Exactly, since when have all charities been perfect, un-corruptable orginizations? The government could implement health care better, and bring freedom to those who don't have it. Health care is a human right, imo.
 
hopefully????????? WTF!!!!!!!!!!!!! how is drug use a goal to become unbanned!?!?!? frankly i think that rather than trying to screw all the little latin american countries that produce the drugs by trying to get them to stop, we should make drug USE of any kind (except alcohol, too ingrained in culture) punishable by a manditory 5-7 year minimum prison sentence and a further 10 years of probation

as is we only arrest dealers and smugglers... that is stupid
 
Mastreditr111 said:
hopefully????????? WTF!!!!!!!!!!!!! how is drug use a goal to become unbanned!?!?!? frankly i think that rather than trying to screw all the little latin american countries that produce the drugs by trying to get them to stop, we should make drug USE of any kind (except alcohol, too ingrained in culture) punishable by a manditory 5-7 year minimum prison sentence and a further 10 years of probation

as is we only arrest dealers and smugglers... that is stupid

Marijuana has numerous medicinal purposes, and right now it can't be used in this way. Legalizing it might also reduce gang violence, although that is debatable. My main reson for legalizing it is the medical one, and the fact that it gives people more choice.
 
Mastreditr111 said:
hopefully????????? WTF!!!!!!!!!!!!! how is drug use a goal to become unbanned!?!?!?
Rather OT here, if you really want to discus it start a new thread or find one of the old ones and bump it (with a helpfull comment of course). Basicly the point is that a vast majority of the problems assosiated with drugs are caused by the prohibition not the drug itself.
 
The US DOES have free health care. Especially for illegal immigrants who do not have to pay a dime (Harris county, TX spent $97 miilion last year in nonrecoverable expendatures on illegals - That's just ONE county).
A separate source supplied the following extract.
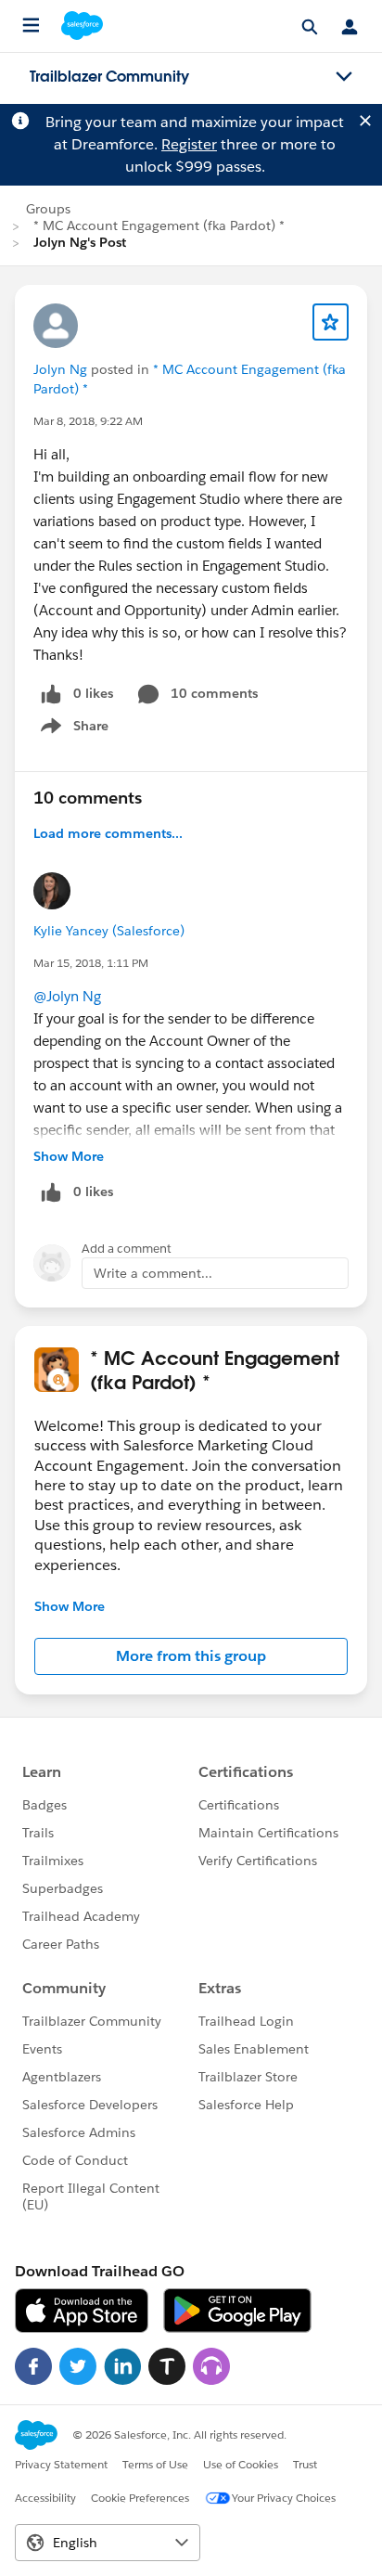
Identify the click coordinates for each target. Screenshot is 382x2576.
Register (189, 144)
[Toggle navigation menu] (344, 77)
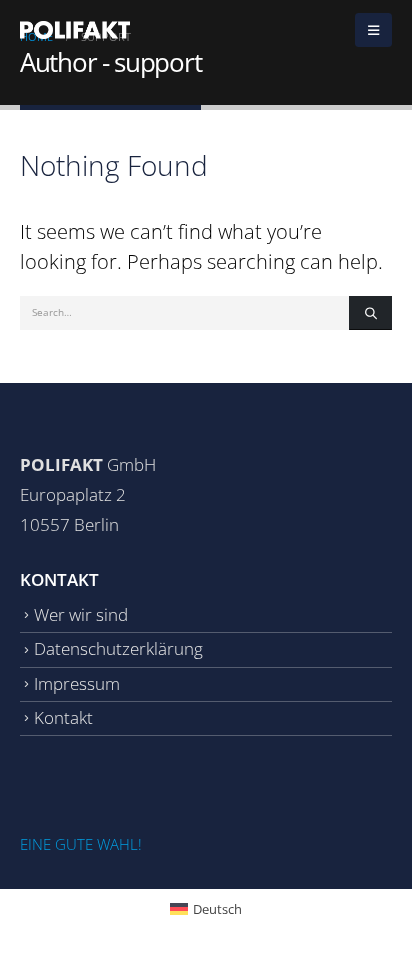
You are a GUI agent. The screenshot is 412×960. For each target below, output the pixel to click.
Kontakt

Hospitals are not allowed to refuse treatment to ANYONE for life threatening injuries/illnesses, whether they can afford to pay or not. They CAN put a lien on your property though if you happen to own a home.

As far as all the WWJD? I firmly believe in teaching a man to fish as opposed to giving him one...
 
THANK YOU!!!!! That's just the analogy i needed... why give people money and healthcare when we can teach them through our education system so they'll be able to get this for themselves.
 
Paradigne said:
The US DOES have free health care.

The US is the only industrialized nation in the world without a national health care system. There is so much we could do with one.

Mastreditr111 said:
THANK YOU!!!!! That's just the analogy i needed... why give people money and healthcare when we can teach them through our education system so they'll be able to get this for themselves.

Our educational system right now is flawed. Again, I believe health care to be a human right, something everyone should have, no matter what.
 
I find the concept of assigning healthcare by criteria other than need inexplicable, even offensive. Who would live and die decided by their bank accounts? Madness and folly.
 
There is NO undisabled person in this country who doesn't have a chance to ascend to at least middle-class, if they work hard for it. Welfare should, thus, logically be restricted to people with physical or mental disabilities that prevent them from working and earning a living.